A number of theories were offered why the swift, but not exactly elite speed-possessing J.B. Shuck could possibly be topping this list, here they are in descending order of likelihood.
--He is a slap-hitter who has to bust his behind down the line every time to get on base, eliminating the slower jogging times from his average.
--He's a left-hander with a follow-through that pulls him off the plate and up the baseline, giving him a slight head start.
--This data is wrong. Someone should double-check it.
9. ELITE WHITE SOX
Between Alexei and Sale's impressive chains, the sincere fandom of Freddy Gibbs, Kendrick Lamar wearing a Sox jacket on a Rolling Stone cover, and the sharpness of their uniforms in general, imagine how cool this franchise would be if it were good or popular.
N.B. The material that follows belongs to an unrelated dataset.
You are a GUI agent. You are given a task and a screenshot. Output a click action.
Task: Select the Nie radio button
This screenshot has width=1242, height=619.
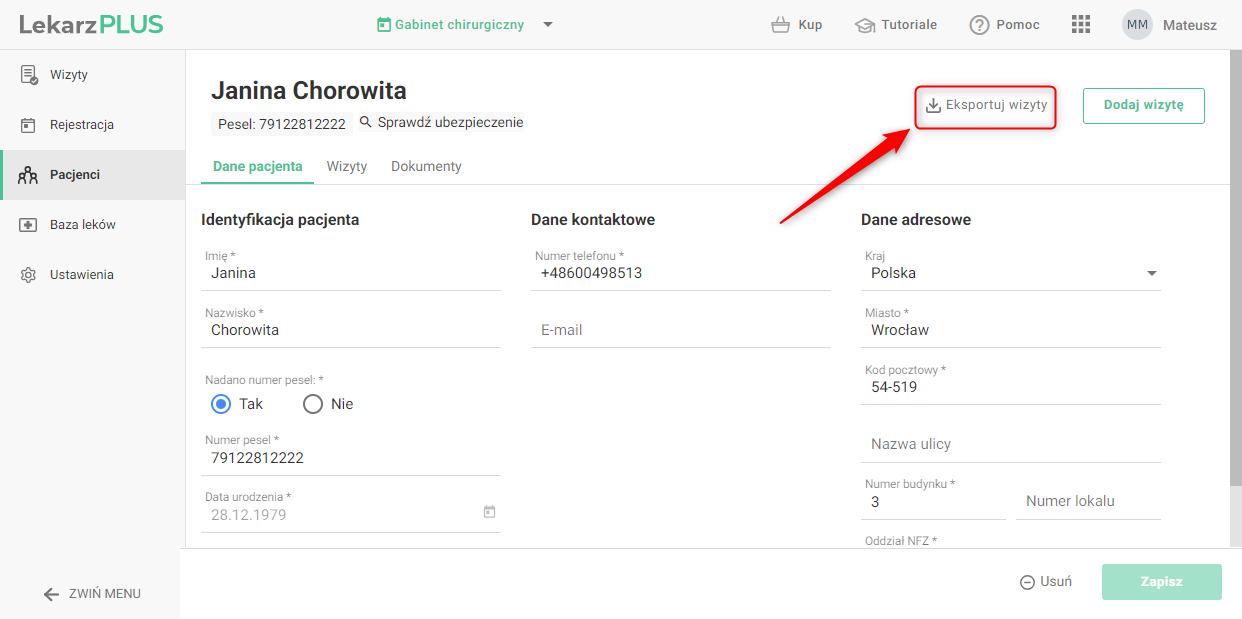point(313,404)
10. Jose Quintana's final start of the season comes Wednesday night. He has a 1.00 ERA in the month of September through four starts and 27 innings, and could match last season's career-best ERA with six innings, one run allowed. He was in the 3.70s, at the beginning of the month, and has lowered a third of a run in less than a month.
Quintana faces Edinson Volquez, who has eviscerated the Sox this year (1.67 ERA in 27 innings over four starts) but still has to deal with what comes up when you google "Edinson Volquez hairline." This is unforgivably petty, but it's what this season has left.